:: EXERCISE DIRECTIONS ::
Reproduce the records below in their entirety, character for character.

:: Saved data entries ::
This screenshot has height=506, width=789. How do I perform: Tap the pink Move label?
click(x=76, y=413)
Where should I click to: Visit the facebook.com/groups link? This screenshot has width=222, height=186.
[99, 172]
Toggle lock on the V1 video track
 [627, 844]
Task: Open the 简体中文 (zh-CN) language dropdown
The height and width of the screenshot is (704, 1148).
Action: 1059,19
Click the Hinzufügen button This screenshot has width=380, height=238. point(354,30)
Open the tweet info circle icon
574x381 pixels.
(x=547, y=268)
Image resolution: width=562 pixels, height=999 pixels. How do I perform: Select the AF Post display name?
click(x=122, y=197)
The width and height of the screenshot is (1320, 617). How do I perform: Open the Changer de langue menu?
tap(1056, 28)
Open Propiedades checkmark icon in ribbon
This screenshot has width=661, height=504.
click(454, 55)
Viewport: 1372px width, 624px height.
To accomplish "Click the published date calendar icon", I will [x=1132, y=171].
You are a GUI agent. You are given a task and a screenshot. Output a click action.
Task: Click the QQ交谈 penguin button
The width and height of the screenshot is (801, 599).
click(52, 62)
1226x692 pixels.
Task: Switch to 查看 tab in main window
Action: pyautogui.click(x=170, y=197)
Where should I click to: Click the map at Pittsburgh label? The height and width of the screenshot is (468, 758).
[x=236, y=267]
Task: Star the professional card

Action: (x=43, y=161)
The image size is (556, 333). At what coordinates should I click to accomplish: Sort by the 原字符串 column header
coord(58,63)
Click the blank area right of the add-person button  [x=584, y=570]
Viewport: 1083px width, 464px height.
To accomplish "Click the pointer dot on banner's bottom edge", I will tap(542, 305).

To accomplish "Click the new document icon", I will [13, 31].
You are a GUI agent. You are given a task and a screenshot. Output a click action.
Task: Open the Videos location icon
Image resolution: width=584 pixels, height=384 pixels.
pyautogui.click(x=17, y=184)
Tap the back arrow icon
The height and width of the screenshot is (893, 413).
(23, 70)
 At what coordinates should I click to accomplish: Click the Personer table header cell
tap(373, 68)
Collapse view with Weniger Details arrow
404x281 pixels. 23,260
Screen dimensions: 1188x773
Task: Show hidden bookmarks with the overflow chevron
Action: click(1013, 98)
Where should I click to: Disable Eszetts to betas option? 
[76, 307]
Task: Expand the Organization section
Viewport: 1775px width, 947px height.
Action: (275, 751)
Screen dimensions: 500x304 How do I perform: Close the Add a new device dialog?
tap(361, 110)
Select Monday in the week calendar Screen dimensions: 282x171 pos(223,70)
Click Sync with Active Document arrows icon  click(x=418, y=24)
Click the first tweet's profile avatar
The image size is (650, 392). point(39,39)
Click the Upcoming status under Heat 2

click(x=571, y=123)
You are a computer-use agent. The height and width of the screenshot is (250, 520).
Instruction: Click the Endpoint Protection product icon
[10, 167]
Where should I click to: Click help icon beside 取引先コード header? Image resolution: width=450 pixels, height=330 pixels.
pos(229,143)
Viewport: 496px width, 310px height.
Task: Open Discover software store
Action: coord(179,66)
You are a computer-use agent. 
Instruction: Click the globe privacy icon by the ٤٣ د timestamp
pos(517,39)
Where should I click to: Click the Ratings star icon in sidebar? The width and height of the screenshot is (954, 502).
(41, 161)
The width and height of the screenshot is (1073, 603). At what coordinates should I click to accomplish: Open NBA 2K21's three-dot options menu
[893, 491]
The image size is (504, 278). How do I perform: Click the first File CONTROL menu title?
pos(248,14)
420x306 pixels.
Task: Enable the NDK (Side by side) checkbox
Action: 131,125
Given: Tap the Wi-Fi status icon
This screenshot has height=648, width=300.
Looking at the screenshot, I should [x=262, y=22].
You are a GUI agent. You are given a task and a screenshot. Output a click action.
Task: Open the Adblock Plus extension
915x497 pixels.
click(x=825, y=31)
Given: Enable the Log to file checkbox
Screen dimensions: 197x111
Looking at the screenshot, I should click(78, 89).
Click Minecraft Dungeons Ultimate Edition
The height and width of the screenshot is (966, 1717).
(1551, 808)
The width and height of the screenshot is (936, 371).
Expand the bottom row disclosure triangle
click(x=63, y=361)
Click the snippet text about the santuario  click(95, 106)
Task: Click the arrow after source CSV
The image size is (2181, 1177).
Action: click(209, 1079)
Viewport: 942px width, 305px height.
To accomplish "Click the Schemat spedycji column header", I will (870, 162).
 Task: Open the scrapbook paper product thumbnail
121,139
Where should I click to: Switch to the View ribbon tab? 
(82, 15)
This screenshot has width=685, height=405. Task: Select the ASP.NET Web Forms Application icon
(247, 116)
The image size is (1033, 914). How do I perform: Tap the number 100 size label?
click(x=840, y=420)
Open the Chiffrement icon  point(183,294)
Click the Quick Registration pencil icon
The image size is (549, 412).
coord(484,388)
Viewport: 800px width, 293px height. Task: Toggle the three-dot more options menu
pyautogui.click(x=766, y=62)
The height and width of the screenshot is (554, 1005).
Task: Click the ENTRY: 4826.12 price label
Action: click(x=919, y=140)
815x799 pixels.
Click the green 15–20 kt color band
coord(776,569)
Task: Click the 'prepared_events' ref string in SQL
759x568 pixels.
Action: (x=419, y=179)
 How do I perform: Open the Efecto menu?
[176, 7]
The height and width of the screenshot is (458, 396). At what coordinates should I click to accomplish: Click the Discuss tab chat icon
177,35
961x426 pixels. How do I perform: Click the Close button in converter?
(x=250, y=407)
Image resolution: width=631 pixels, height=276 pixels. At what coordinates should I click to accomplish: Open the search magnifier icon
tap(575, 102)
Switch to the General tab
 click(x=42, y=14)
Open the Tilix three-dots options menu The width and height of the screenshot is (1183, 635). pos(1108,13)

:: OUTPUT OF THE TASK ::
This screenshot has height=506, width=789. How do I perform: Tap the pink Move label?
click(x=76, y=413)
Where should I click to: Visit the facebook.com/groups link? This screenshot has width=222, height=186.
[99, 172]
Toggle lock on the V1 video track
 [627, 844]
Task: Open the 简体中文 (zh-CN) language dropdown
The height and width of the screenshot is (704, 1148).
Action: 1059,19
Click the Hinzufügen button This screenshot has width=380, height=238. point(354,30)
Open the tweet info circle icon
574x381 pixels.
(x=547, y=268)
Image resolution: width=562 pixels, height=999 pixels. How do I perform: Select the AF Post display name?
click(x=122, y=197)
The width and height of the screenshot is (1320, 617). How do I perform: Open the Changer de langue menu?
tap(1056, 28)
Open Propiedades checkmark icon in ribbon
This screenshot has width=661, height=504.
click(454, 55)
Viewport: 1372px width, 624px height.
To accomplish "Click the published date calendar icon", I will [x=1132, y=171].
You are a GUI agent. You are given a task and a screenshot. Output a click action.
Task: Click the QQ交谈 penguin button
The width and height of the screenshot is (801, 599).
click(52, 62)
1226x692 pixels.
Task: Switch to 查看 tab in main window
Action: pyautogui.click(x=170, y=197)
Where should I click to: Click the map at Pittsburgh label? The height and width of the screenshot is (468, 758).
[x=236, y=267]
Task: Star the professional card

Action: (x=43, y=161)
The image size is (556, 333). At what coordinates should I click to accomplish: Sort by the 原字符串 column header
coord(58,63)
Click the blank area right of the add-person button  [x=584, y=570]
Viewport: 1083px width, 464px height.
To accomplish "Click the pointer dot on banner's bottom edge", I will tap(542, 305).

To accomplish "Click the new document icon", I will [13, 31].
You are a GUI agent. You are given a task and a screenshot. Output a click action.
Task: Open the Videos location icon
Image resolution: width=584 pixels, height=384 pixels.
pyautogui.click(x=17, y=184)
Tap the back arrow icon
The height and width of the screenshot is (893, 413).
(23, 70)
 At what coordinates should I click to accomplish: Click the Personer table header cell
tap(373, 68)
Collapse view with Weniger Details arrow
404x281 pixels. 23,260
Screen dimensions: 1188x773
Task: Show hidden bookmarks with the overflow chevron
Action: click(1013, 98)
Where should I click to: Disable Eszetts to betas option? 
[76, 307]
Task: Expand the Organization section
Viewport: 1775px width, 947px height.
Action: (275, 751)
Screen dimensions: 500x304 How do I perform: Close the Add a new device dialog?
tap(361, 110)
Select Monday in the week calendar Screen dimensions: 282x171 pos(223,70)
Click Sync with Active Document arrows icon  click(x=418, y=24)
Click the first tweet's profile avatar
The image size is (650, 392). point(39,39)
Click the Upcoming status under Heat 2

click(x=571, y=123)
You are a computer-use agent. The height and width of the screenshot is (250, 520).
Instruction: Click the Endpoint Protection product icon
[10, 167]
Where should I click to: Click help icon beside 取引先コード header? Image resolution: width=450 pixels, height=330 pixels.
pos(229,143)
Viewport: 496px width, 310px height.
Task: Open Discover software store
Action: coord(179,66)
You are a computer-use agent. 
Instruction: Click the globe privacy icon by the ٤٣ د timestamp
pos(517,39)
Where should I click to: Click the Ratings star icon in sidebar? The width and height of the screenshot is (954, 502).
(41, 161)
The width and height of the screenshot is (1073, 603). At what coordinates should I click to accomplish: Open NBA 2K21's three-dot options menu
[893, 491]
The image size is (504, 278). How do I perform: Click the first File CONTROL menu title?
pos(248,14)
420x306 pixels.
Task: Enable the NDK (Side by side) checkbox
Action: 131,125
Given: Tap the Wi-Fi status icon
This screenshot has height=648, width=300.
Looking at the screenshot, I should [x=262, y=22].
You are a GUI agent. You are given a task and a screenshot. Output a click action.
Task: Open the Adblock Plus extension
915x497 pixels.
click(x=825, y=31)
Given: Enable the Log to file checkbox
Screen dimensions: 197x111
Looking at the screenshot, I should click(78, 89).
Click Minecraft Dungeons Ultimate Edition
The height and width of the screenshot is (966, 1717).
(1551, 808)
The width and height of the screenshot is (936, 371).
Expand the bottom row disclosure triangle
click(x=63, y=361)
Click the snippet text about the santuario  click(95, 106)
Task: Click the arrow after source CSV
The image size is (2181, 1177).
Action: click(209, 1079)
Viewport: 942px width, 305px height.
To accomplish "Click the Schemat spedycji column header", I will (870, 162).
 Task: Open the scrapbook paper product thumbnail
121,139
Where should I click to: Switch to the View ribbon tab? 
(82, 15)
This screenshot has width=685, height=405. Task: Select the ASP.NET Web Forms Application icon
(247, 116)
The image size is (1033, 914). How do I perform: Tap the number 100 size label?
click(x=840, y=420)
Open the Chiffrement icon  point(183,294)
Click the Quick Registration pencil icon
The image size is (549, 412).
coord(484,388)
Viewport: 800px width, 293px height. Task: Toggle the three-dot more options menu
pyautogui.click(x=766, y=62)
The height and width of the screenshot is (554, 1005).
Task: Click the ENTRY: 4826.12 price label
Action: click(x=919, y=140)
815x799 pixels.
Click the green 15–20 kt color band
coord(776,569)
Task: Click the 'prepared_events' ref string in SQL
759x568 pixels.
Action: (x=419, y=179)
 How do I perform: Open the Efecto menu?
[176, 7]
The height and width of the screenshot is (458, 396). At what coordinates should I click to accomplish: Click the Discuss tab chat icon
177,35
961x426 pixels. How do I perform: Click the Close button in converter?
(x=250, y=407)
Image resolution: width=631 pixels, height=276 pixels. At what coordinates should I click to accomplish: Open the search magnifier icon
tap(575, 102)
Switch to the General tab
 click(x=42, y=14)
Open the Tilix three-dots options menu The width and height of the screenshot is (1183, 635). pos(1108,13)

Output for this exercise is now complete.